> [Prompt]
Convert the data from the line containing "You are a GUI" to the line containing "pos(577,324)" into a Markdown table with the columns Entry and Content. Omit any blank lines and leave the pictures out.

> [Given information]

§

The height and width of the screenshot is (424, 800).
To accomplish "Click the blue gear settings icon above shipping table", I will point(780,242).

§

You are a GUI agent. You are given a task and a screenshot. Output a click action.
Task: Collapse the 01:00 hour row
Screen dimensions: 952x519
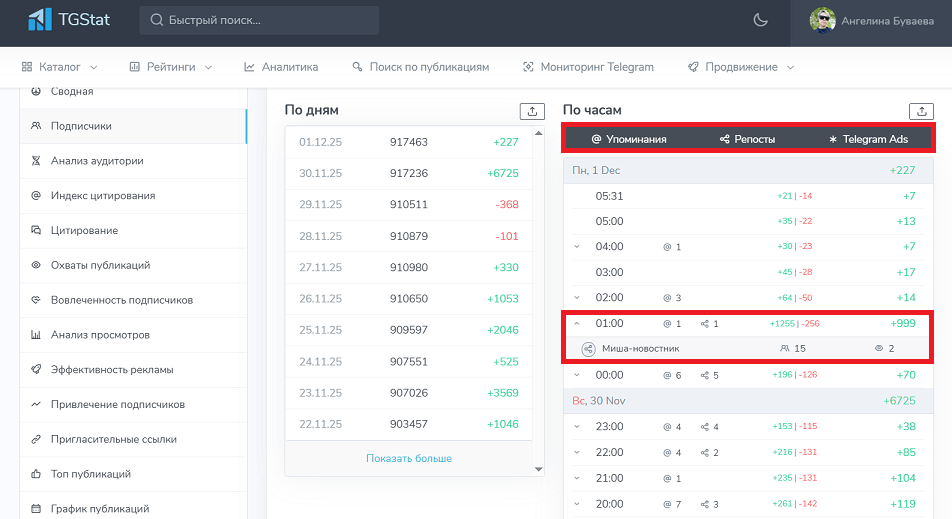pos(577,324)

§

> [Answer to the exercise]
| Entry | Content |
|---|---|
| 1 | You are a GUI agent. You are given a task and a screenshot. Output a click action. |
| 2 | Task: Collapse the 01:00 hour row |
| 3 | Screen dimensions: 952x519 |
| 4 | pos(577,324) |